Module eff_word_net.ibm_generate

Needs to be run directly in cli via python -m efficientword.ibm_generate

Can be used to artificially synthesize audio samples for a given hotword Uses ibm's demo of cloud neural voice , hence try to use it as low as possible

Expand source code
"""
Needs to be run directly in cli via
`python -m efficientword.ibm_generate`

Can be used to artificially synthesize audio samples for a given hotword
Uses ibm's demo of cloud neural voice , hence try to use it as low as possible
"""

import requests
import json
import shutil
from os.path import isdir, join
from os import mkdir
from time import sleep

def _getSoundFile(word:str,voice:str,out_dir:str):
    assert isdir(out_dir) , "Not a valid output directory"

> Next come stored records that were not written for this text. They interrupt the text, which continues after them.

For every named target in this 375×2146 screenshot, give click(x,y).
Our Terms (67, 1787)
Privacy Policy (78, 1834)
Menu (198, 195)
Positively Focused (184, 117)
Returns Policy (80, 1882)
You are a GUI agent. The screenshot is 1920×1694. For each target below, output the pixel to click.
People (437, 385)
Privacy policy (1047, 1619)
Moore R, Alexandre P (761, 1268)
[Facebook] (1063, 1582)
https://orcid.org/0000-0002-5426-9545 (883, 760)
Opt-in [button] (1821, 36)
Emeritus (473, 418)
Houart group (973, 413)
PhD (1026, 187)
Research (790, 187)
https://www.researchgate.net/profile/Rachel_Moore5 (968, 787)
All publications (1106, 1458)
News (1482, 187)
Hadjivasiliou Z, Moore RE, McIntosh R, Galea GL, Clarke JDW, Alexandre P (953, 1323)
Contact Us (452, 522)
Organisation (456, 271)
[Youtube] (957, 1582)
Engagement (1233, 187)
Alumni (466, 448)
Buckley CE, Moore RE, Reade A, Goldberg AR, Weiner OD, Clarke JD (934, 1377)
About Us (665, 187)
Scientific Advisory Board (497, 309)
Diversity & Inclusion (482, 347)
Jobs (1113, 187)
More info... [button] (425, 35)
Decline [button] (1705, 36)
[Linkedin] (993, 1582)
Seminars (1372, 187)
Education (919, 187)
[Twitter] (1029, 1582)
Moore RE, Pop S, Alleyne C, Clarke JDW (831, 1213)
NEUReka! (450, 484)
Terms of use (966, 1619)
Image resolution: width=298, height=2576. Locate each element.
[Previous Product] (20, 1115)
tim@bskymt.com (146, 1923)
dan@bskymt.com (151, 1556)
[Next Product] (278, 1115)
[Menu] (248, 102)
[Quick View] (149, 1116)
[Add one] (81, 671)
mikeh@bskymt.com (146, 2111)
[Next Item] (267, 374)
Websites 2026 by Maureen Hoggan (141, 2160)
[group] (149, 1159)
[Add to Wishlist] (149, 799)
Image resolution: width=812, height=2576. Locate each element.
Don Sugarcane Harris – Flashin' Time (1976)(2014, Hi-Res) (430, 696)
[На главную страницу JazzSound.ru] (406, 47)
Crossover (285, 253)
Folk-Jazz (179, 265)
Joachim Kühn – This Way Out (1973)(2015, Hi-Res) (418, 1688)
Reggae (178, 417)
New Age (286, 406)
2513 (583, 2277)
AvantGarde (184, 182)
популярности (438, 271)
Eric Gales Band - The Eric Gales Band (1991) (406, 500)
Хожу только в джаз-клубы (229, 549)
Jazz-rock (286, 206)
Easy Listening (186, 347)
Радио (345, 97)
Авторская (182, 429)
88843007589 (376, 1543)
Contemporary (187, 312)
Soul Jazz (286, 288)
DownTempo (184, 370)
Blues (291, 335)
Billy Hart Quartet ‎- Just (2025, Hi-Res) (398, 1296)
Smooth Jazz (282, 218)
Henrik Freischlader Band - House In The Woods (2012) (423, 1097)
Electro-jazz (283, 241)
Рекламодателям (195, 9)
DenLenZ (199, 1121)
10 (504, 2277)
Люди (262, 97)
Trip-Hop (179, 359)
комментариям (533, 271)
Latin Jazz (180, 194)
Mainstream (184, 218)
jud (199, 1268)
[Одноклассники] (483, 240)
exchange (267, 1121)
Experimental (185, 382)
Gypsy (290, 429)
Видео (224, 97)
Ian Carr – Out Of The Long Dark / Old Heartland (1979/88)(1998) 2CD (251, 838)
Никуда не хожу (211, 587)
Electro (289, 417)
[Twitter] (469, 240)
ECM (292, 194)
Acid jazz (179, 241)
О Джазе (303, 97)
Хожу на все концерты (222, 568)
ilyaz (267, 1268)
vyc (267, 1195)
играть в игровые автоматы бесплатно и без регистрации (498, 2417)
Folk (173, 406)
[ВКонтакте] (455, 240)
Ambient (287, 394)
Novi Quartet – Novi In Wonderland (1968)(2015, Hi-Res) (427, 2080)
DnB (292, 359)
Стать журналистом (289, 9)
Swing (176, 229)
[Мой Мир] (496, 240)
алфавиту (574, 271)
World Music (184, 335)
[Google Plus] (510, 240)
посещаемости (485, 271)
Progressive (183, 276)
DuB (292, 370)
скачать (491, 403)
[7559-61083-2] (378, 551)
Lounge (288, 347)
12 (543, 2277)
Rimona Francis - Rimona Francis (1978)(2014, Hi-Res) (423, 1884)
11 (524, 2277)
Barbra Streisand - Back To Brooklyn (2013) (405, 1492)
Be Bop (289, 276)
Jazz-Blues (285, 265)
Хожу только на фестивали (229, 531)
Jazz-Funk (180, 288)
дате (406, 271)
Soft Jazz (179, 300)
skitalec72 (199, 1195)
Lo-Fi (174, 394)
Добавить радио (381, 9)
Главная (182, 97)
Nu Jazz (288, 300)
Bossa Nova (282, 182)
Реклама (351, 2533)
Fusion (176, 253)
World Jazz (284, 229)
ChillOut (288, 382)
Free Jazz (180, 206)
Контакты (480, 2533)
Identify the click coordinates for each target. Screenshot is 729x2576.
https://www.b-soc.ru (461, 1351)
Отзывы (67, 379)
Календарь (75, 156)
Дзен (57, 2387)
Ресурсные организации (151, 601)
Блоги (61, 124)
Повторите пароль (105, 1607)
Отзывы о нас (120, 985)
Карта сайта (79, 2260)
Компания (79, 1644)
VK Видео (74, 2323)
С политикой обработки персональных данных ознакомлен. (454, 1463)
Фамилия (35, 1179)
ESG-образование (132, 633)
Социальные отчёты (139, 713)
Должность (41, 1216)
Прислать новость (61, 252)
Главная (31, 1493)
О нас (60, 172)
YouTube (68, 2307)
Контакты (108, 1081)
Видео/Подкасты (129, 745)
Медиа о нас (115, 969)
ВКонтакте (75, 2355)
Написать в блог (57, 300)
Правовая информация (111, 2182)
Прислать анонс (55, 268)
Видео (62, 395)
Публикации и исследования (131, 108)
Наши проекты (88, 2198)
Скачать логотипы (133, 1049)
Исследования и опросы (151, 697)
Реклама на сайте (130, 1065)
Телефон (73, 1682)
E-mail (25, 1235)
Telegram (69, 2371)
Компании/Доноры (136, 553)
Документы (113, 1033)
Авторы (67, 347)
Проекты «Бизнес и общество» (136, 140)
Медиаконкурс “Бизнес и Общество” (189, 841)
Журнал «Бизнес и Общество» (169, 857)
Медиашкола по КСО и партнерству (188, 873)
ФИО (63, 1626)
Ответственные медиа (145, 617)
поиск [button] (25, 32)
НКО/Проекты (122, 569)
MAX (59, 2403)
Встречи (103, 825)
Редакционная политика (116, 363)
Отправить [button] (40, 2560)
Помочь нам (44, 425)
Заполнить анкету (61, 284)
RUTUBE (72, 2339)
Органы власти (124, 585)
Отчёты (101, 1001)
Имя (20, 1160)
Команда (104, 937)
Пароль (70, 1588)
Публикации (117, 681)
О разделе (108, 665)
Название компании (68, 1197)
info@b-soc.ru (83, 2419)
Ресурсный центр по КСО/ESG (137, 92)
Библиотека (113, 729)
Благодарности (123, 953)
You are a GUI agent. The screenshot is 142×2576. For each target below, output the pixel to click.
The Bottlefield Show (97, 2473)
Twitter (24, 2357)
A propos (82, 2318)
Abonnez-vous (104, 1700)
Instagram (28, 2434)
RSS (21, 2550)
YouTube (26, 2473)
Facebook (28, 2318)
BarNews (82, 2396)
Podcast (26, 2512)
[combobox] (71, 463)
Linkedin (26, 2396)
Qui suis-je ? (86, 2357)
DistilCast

    out_dir = join(out_dir,word.replace(" ","_"))
    session = requests.Session()

    data = {
        "ssmlText":f"<prosody pitch=\"default\" rate=\"-0%\">{word}</prosody>",
        "sessionID":"14b211a1-b05a-49a2-9d4b-e31c9836e8e7"
        }

    response = session.post(
        "https://www.ibm.com/demos/live/tts-demo/api/tts/store",
        data=data
        )
    response_json = json.loads(response.text)
    if(response_json["status"]!="success"):
        return False
    token = response_json["message"].split(" ")[-1]
    audio_response = session.get(
        f"https://www.ibm.com/demos/live/tts-demo/api/tts/newSynthesize?id={token}&voice={voice}",stream = True)
    if(audio_response.status_code==200):
        audio_response.raw.decode_content = True
        if(not isdir(out_dir)):
            mkdir(out_dir)
        with open(join(out_dir,f"{word}_{voice}.mp3"),'wb') as f:
            shutil.copyfileobj(audio_response.raw,f)
        return True
    return False

USA_VOICES = ["en-US_OliviaV3Voice","en-US_HenryV3Voice","en-US_MichaelV3Voice","en-US_AllisonV3Voice"]
UK_VOICES = ["en-GB_CharlotteV3Voice","en-GB_KateV3Voice","en-GB_JamesV3Voice"]

if __name__=="__main__":
    WORD = str(input("Enter your wakeword:"))
    PATH = str(input("Enter location where audio files will be saved:"))
    for voice in [*USA_VOICES,*UK_VOICES]:
        print(voice)
        _getSoundFile(WORD,voice,PATH)
        sleep(2)